India refrained from moving oral amendments to the resolution on Sri Lanka at the UN Human Rights Council (UNHRC) after it became clear that the main sponsors, especially the U.S., were in no mood to make changes owing to fears that some African countries might abstain or cross over and oppose the resolution, said official sources in the Ministry of External Affairs. While 25 countries, including India, voted in favour, 13 countries, including Pakistan, voted against and eight abstained.

When India’s Permanent Representative to UN Dileep Sinha was summoned here, Foreign Secretary Ranjan Mathai asked him to move seven amendments. On reaching Geneva, Mr. Sinha contacted his American counterpart and informed him about India’s desire. The principal amendment would have brought the progress made by Sri Lanka in implementing the report of the Lessons Learnt and Reconciliation Commission (LLRC) under the gaze of the international community.

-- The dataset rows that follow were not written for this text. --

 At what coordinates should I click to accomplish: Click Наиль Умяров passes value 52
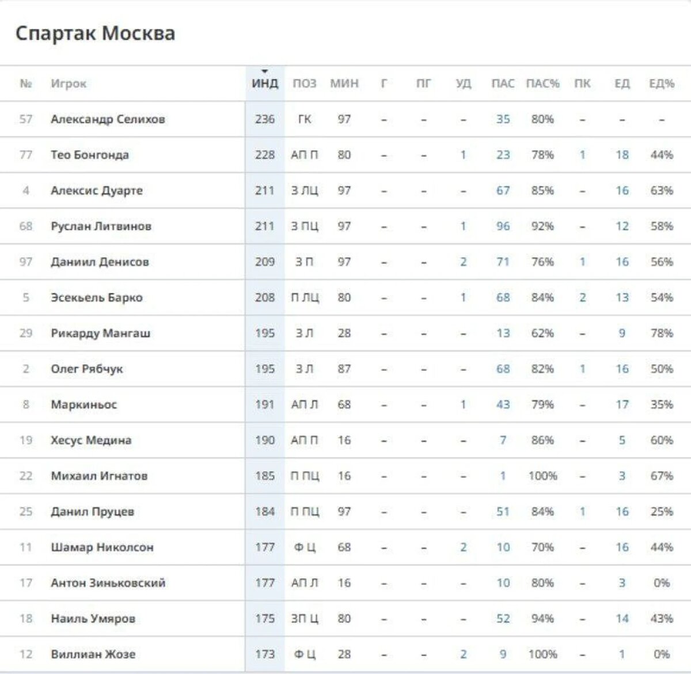pyautogui.click(x=503, y=619)
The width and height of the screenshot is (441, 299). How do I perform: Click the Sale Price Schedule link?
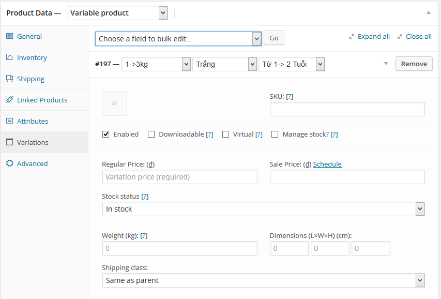point(327,164)
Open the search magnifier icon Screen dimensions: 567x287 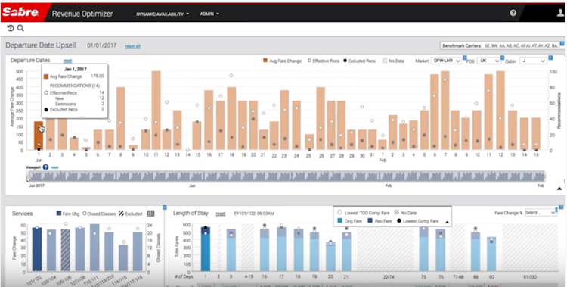[x=20, y=28]
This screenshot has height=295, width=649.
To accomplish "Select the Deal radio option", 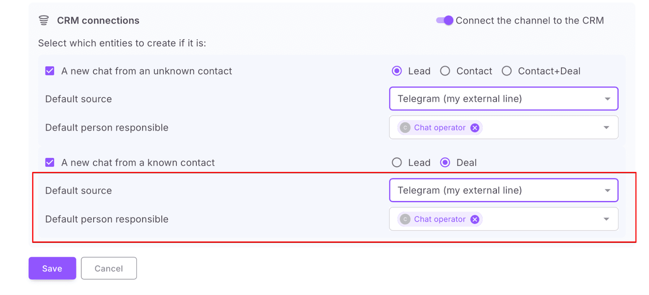I will [445, 163].
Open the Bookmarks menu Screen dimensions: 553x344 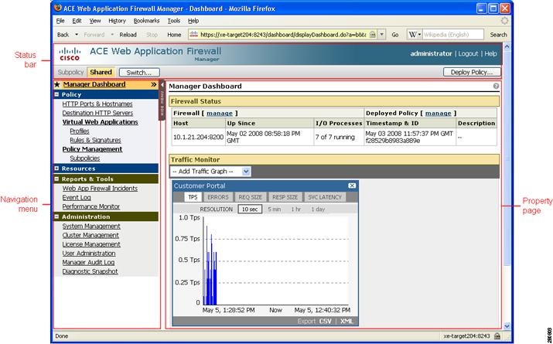click(x=145, y=21)
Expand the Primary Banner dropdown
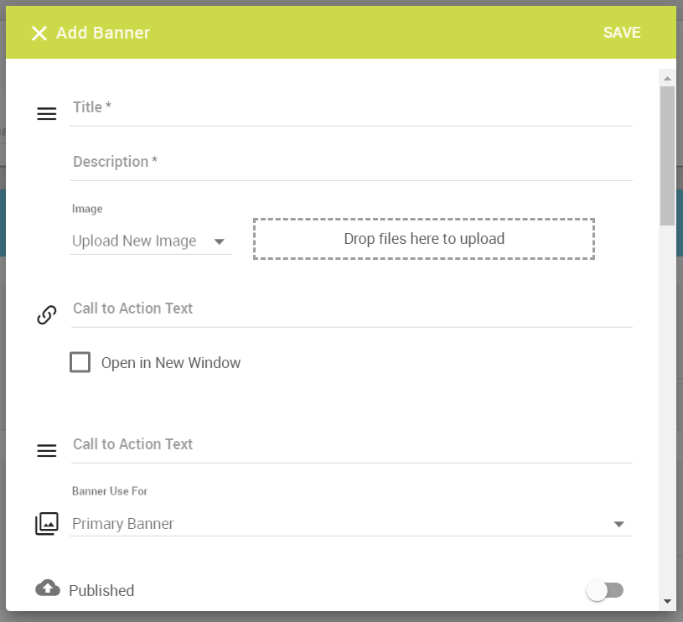 coord(351,524)
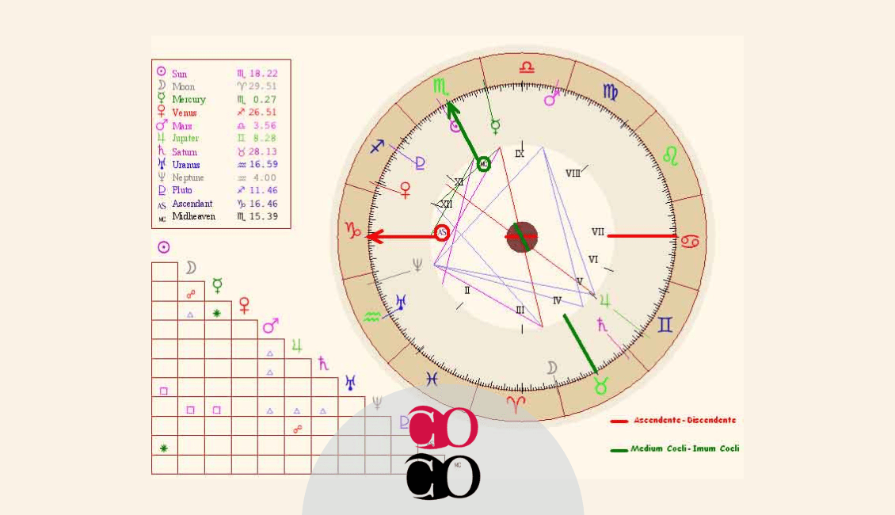Click the Sun symbol above the aspect grid
This screenshot has width=895, height=515.
click(164, 247)
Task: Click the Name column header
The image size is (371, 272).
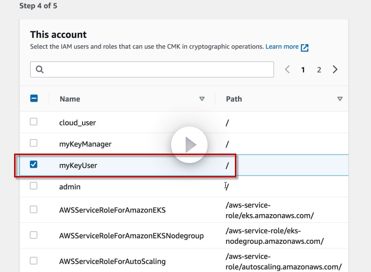Action: pyautogui.click(x=70, y=99)
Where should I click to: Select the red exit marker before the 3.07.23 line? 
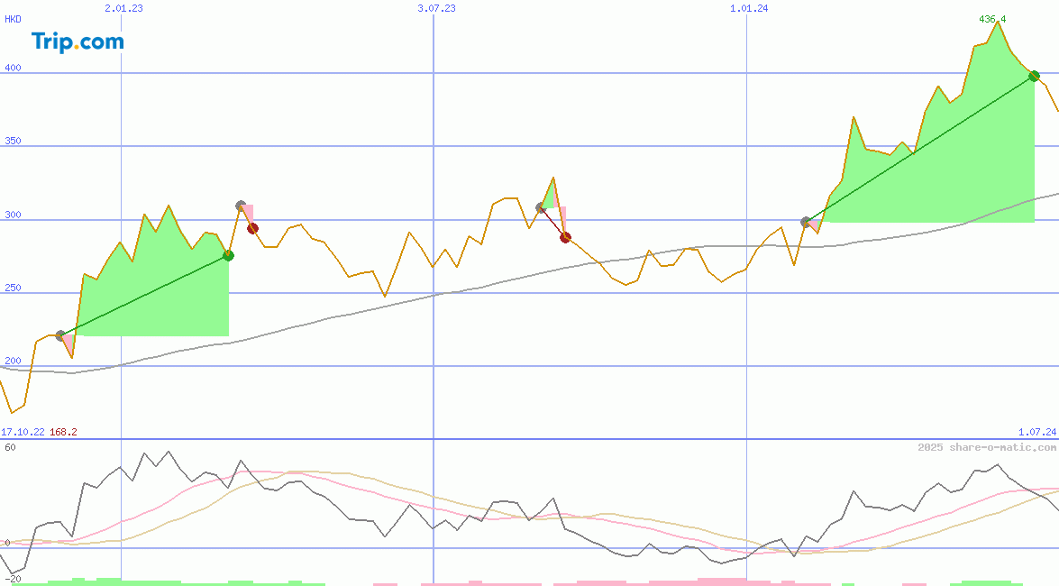[253, 228]
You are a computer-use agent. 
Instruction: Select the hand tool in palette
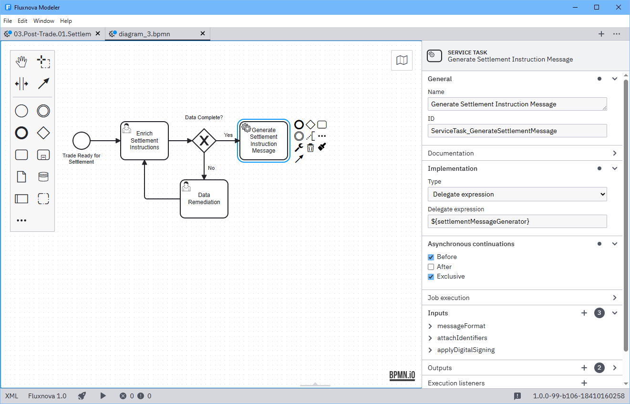coord(21,62)
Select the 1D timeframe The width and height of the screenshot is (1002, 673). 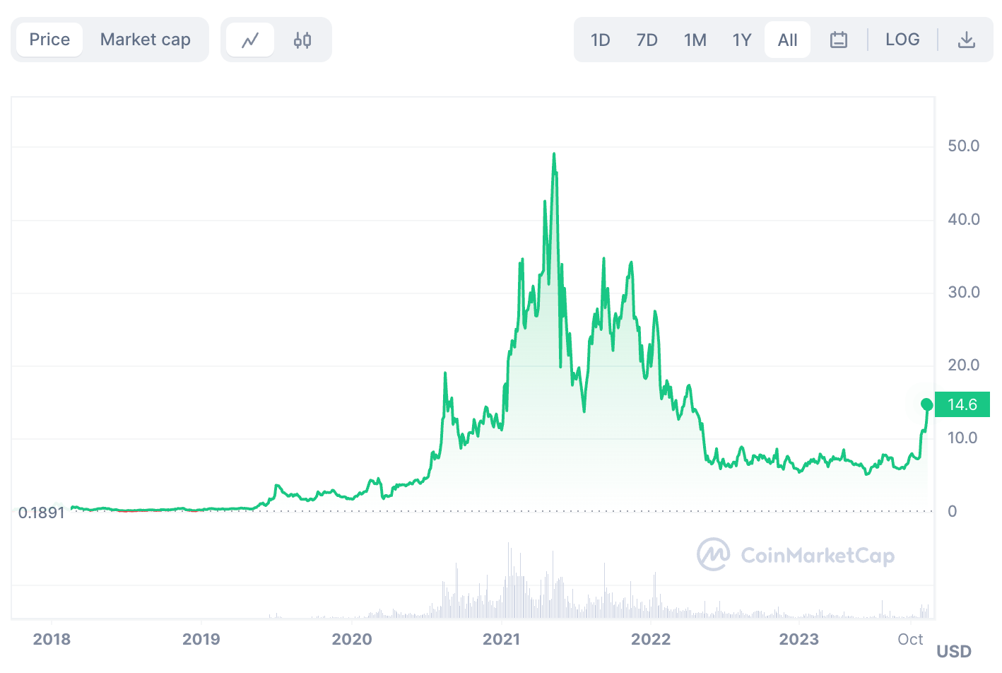coord(600,40)
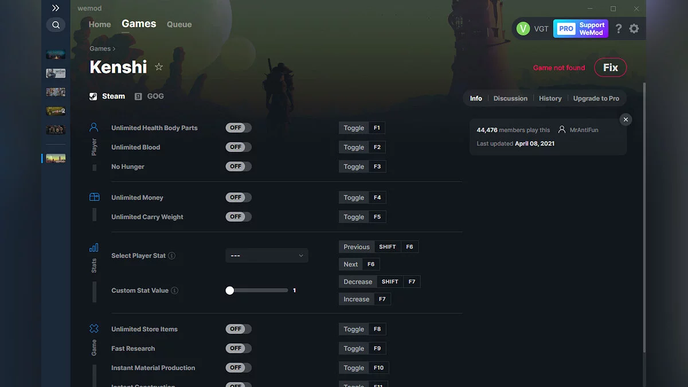Click the Support WeMod Pro button
Viewport: 688px width, 387px height.
click(580, 29)
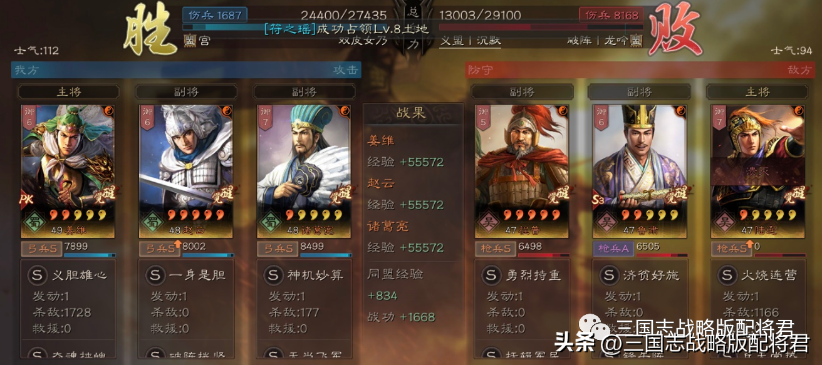822x365 pixels.
Task: Click the S icon beside 勇烈持重 skill
Action: point(491,274)
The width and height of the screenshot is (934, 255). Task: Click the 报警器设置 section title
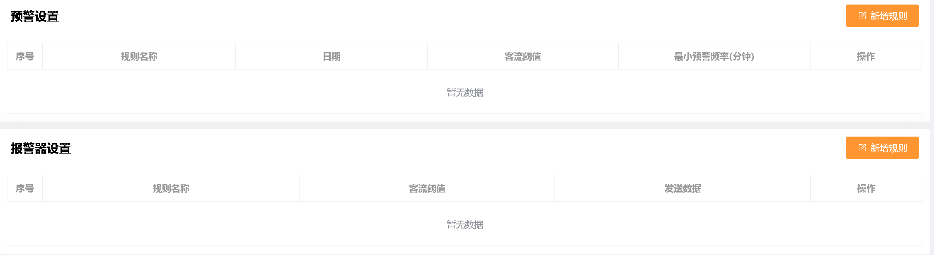(x=41, y=149)
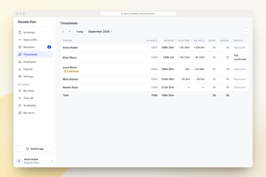266x177 pixels.
Task: Click the browser address bar URL
Action: click(138, 14)

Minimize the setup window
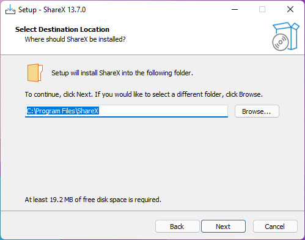235,9
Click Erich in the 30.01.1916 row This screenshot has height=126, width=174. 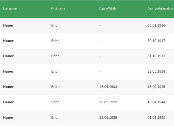(x=55, y=25)
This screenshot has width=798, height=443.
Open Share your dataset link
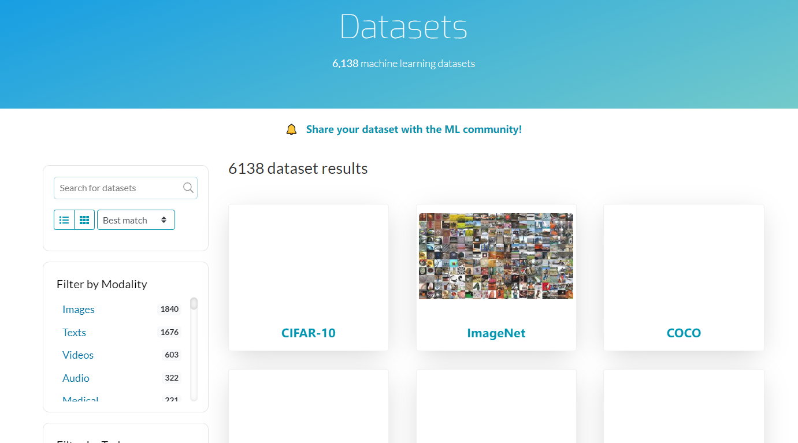pos(414,129)
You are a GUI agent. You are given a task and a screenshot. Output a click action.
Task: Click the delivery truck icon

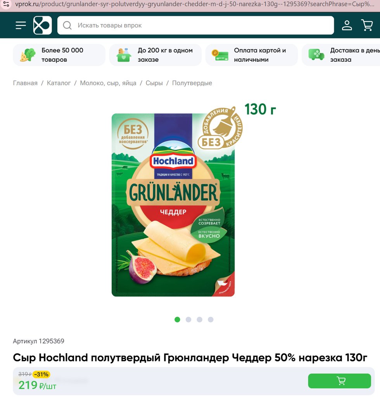click(x=316, y=55)
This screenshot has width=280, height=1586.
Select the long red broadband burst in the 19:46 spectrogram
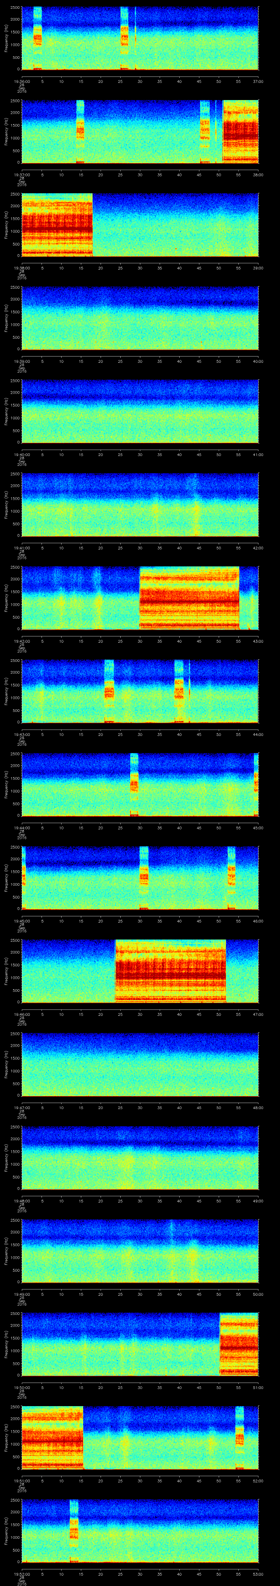pyautogui.click(x=170, y=970)
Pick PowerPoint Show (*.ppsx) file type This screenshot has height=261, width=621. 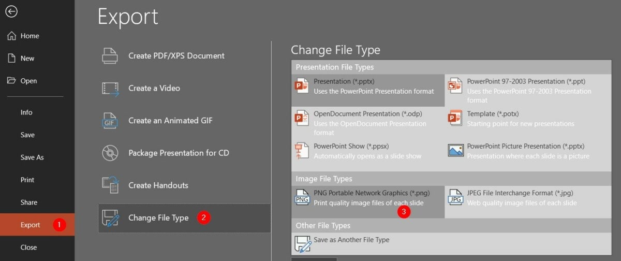coord(367,151)
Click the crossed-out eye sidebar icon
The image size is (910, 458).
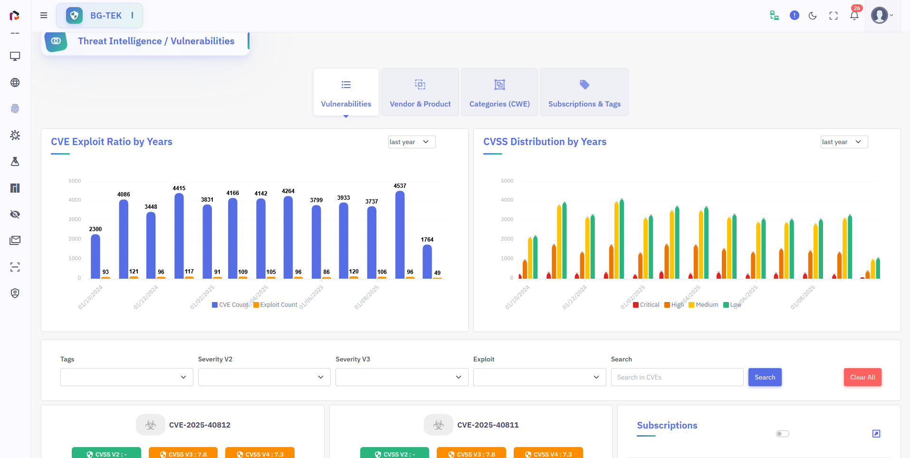(15, 214)
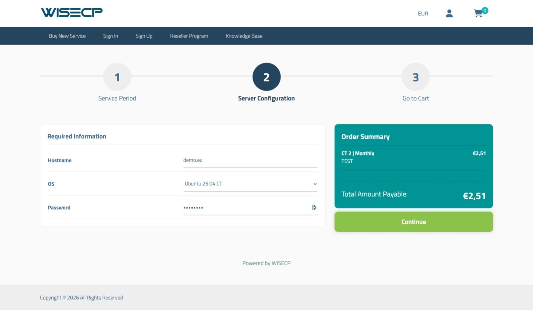Open the shopping cart icon
The image size is (533, 310).
click(478, 14)
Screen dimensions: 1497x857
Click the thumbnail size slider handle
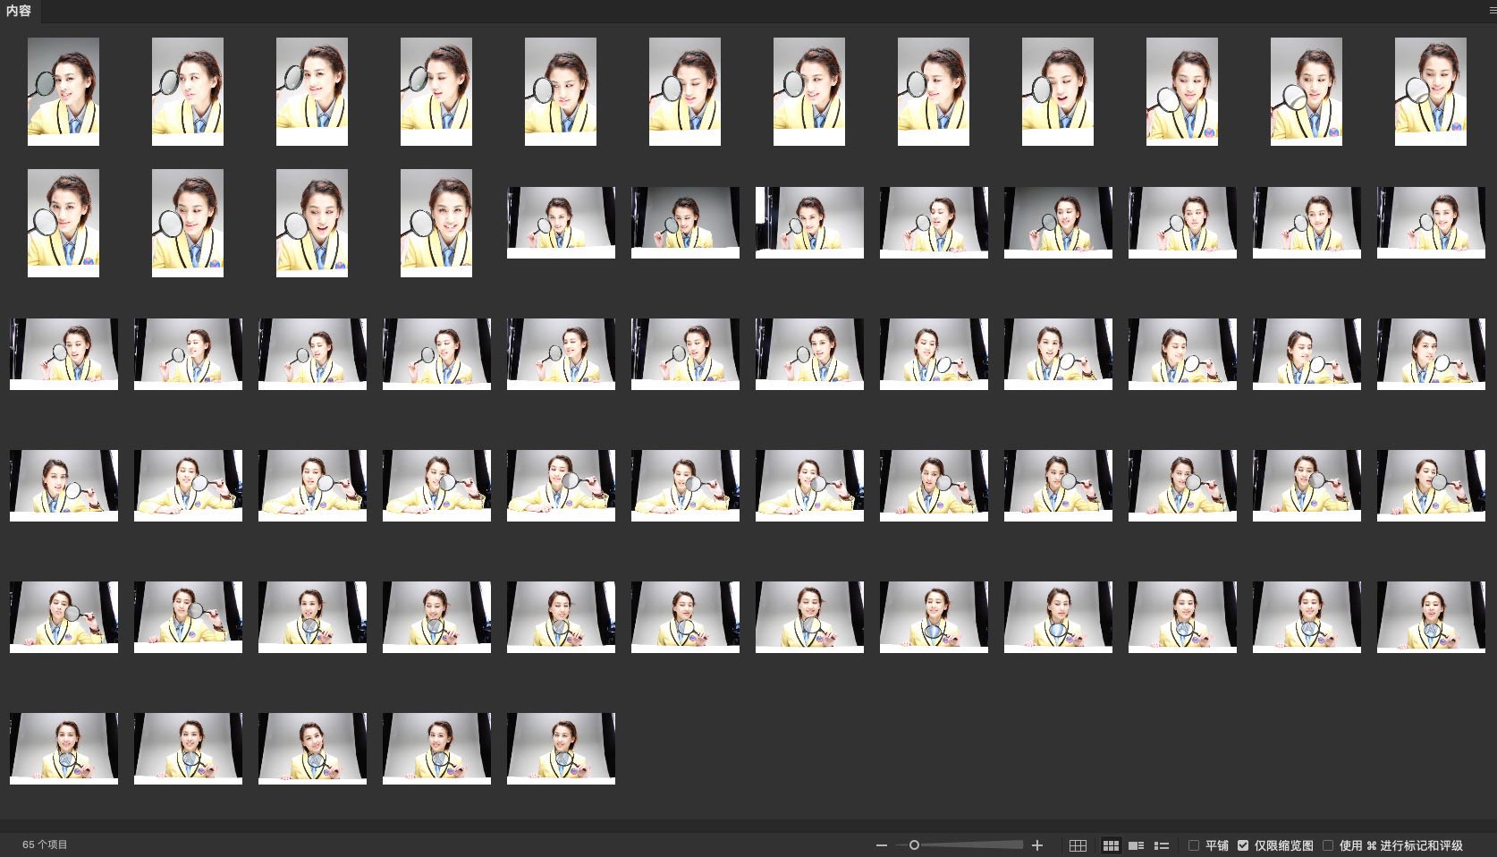click(x=914, y=845)
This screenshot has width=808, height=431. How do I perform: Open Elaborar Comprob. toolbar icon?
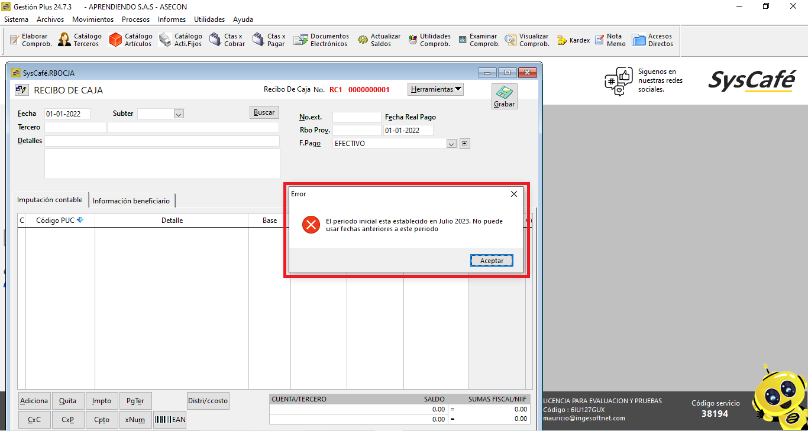(15, 40)
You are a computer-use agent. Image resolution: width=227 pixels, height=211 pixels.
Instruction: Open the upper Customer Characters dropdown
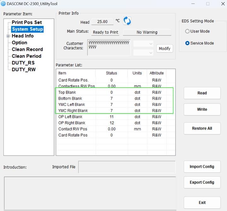(143, 44)
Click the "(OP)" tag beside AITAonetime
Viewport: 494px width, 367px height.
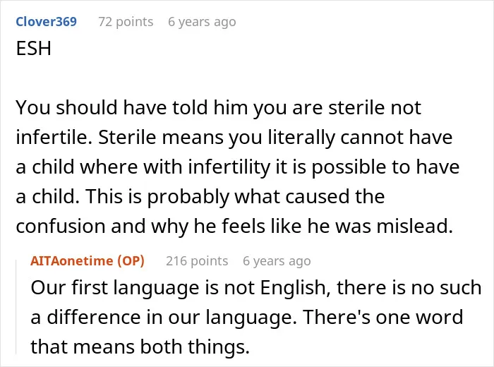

The U.S., after consulting other co-sponsors of the resolution, came back to India late on Wednesday and said the incorporation of Indian amendments could lead to a fracture in the alliance favouring the resolution. These included some African countries who, as it is, were uneasy allies. From Asia, while Japan was mollified by Sri Lankan President Mahinda Rajapaksa’s recent visit and voted against the resolution, South Korea, with a newly elected government, was a cat on the wall (it finally voted with India and the United States).

The U.S. Permanent Representative told Mr. Sinha that his country wanted to increase the margin as compared to last time rather than see a depletion in the strength of those questioning Sri Lanka’s human rights record during the closing phases of the conflict between its security forces and the Liberation Tigers of Tamil Eelam.

Therefore, said official sources here, India decided not to press for amendments and fell in line with the resolution as hammered together by the U.S. and other co-sponsors. “We would have been seen as disruptive rather than constructive. It just didn’t work out,” said official sources.